The sense of duty not only to Canada but to the Libyan people is evident throughout the rank and file of the Canadian Forces. We should be immensely proud of them and immensely proud of the contributions they make on our behalf. Our men and women in uniform are playing a key leadership role in the enforcement of the international community's will through their significant contribution to the NATO mission. They are positioning Canada as an effective, dependable ally and partner, a reputation that we have enjoyed since our inception. However, most important, they are standing up for the people of Libya who are demanding change and getting support in that change and, In so doing, they are setting the stage for a peaceful future for Libyans and a transition that will occur under their watch.

Just as it was right to do so in June, I believe it is right now that we extend the Canadian Forces' mission for up to three months. It is the right thing to do now as well. I urge all hon. members to support this motion before the House. I look forward to the debate that will take place here today. I look forward to the information, the questions and the facts that we will put before the House and the country by virtue of this debate. Again, I thank all members present for participating in this important discussion.

LibyaGovernment Orders

11:25 a.m.

NDP

Jack Harris NDP St. John's East, NL

Mr. Speaker, I will have an opportunity to make a speech shortly but I want to ask the minister whether he agrees that the situation today is far different from what was facing the United Nations on March 17 in the House? It passed the first resolution when Colonel Gadhafi was the regime in power in Libya and was actively threatening to effectively massacre civilians. We now have the opposition, the National Transitional Council, having taken Libya's seat at the United Nations. The regime no longer exists. Therefore, Canada's role can be entirely different from what it was in March of this year.

LibyaGovernment Orders

11:25 a.m.

Conservative

Peter MacKay Conservative Central Nova, NS

Mr. Speaker, I agree with my hon. colleague that the conditions have improved. However, the work that is yet to be done remains. We need to be clear. Civilians are still being attacked by the Libyan regime as recently as this weekend. There is still capacity in place that permits Gadhafi to control a certain element. There is a certain following in the country who have access to weapons that can be used against civilians.

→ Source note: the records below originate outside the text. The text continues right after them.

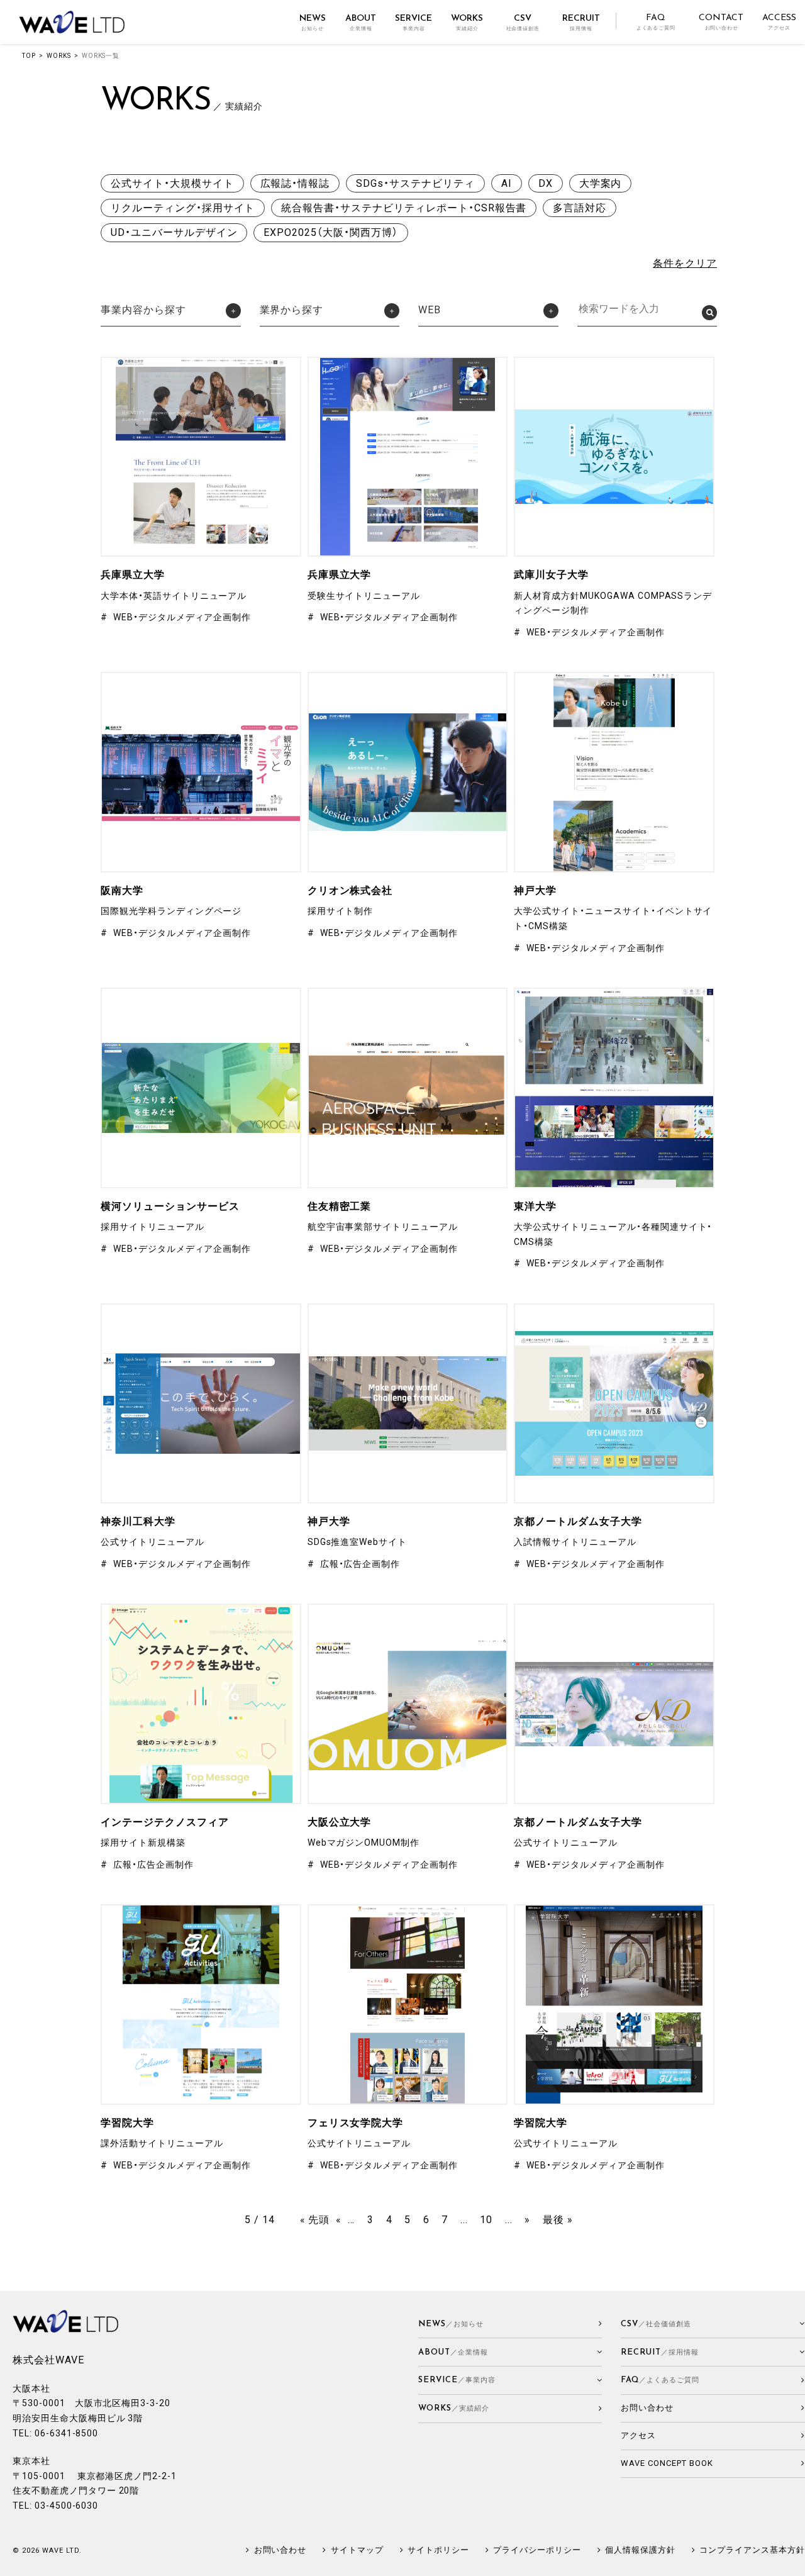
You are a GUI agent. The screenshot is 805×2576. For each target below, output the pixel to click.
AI (506, 183)
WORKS (59, 55)
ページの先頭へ (789, 2561)
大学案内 (600, 183)
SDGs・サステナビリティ (415, 183)
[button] (171, 311)
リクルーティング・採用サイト (183, 208)
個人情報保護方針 (640, 2550)
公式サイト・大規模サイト (172, 183)
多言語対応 (579, 208)
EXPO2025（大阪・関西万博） (330, 232)
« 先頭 (315, 2220)
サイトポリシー (438, 2550)
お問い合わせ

It is for that reason that the new UN Security Council resolution is in place. It is consistent with the original goals of the UN Security Council, which is to protect civilians, to enable humanitarian aid and for all actions against civilians to cease and desist.

LibyaGovernment Orders

11:25 a.m.

Liberal

John McKay Liberal Scarborough—Guildwood, ON

Mr. Speaker, I thank the minister for his speech and I thank him and his staff publicly for the extensive and candid briefings within the limitations of open source material. Both Ambassador McCardell and General Vance have been very fulsome in their briefings to us, both privately and publicly. I thank the minister for his contribution in arranging those briefings and keeping us all in the loop, so to speak.

We want to not only thank the brave men and women of the armed forces, but also the brave men and women who are serving us in the diplomatic corps led, in this case, by Sandra McCardell, and those who are serving with the humanitarian relief as it gets into the country.

I have a question for the minister with respect to the larger issue, which is going forward. This is a critical time for Libya. It is a rough neighbourhood, shall we say. There are countries there that have no democratic traditions whatsoever. We have put a lot of effort into ensuring that the National Transition Council has an opportunity to set up a stable formal government, possibly even a democratic form of government. There are cultural sensitivities there.

I had the occasion to be in South Africa a couple of weeks ago. We certainly got an earful about neo-colonialism and triumphalism and, unfortunately, Prime Minister Cameron and President Sarkozy were on the front page of South African newspapers.

I want to put to the hon. minister the core question of going forward. How do we ensure that the gains that have been secured by our people in the military, in the diplomatic corps and with the humanitarian relief are not squandered by inadvertent triumphalism, neo-colonialism and those sorts of things that can actually be counterproductive to what has, to date, been an absolutely first rate effort?

LibyaGovernment Orders

11:25 a.m.

Conservative

Peter MacKay Conservative Central Nova, NS

Mr. Speaker, I appreciate the question from the hon. member for Scarborough—Guildwood. I would very much, first, associate myself with the comments that he made about the officials, not only in their efforts to keep all members and Canadians informed about Canada's role in Libya, but the role of the diplomatic corps, the ongoing efforts of people on the ground in re-establishing our mission there are absolutely a key piece to the whole of government effort.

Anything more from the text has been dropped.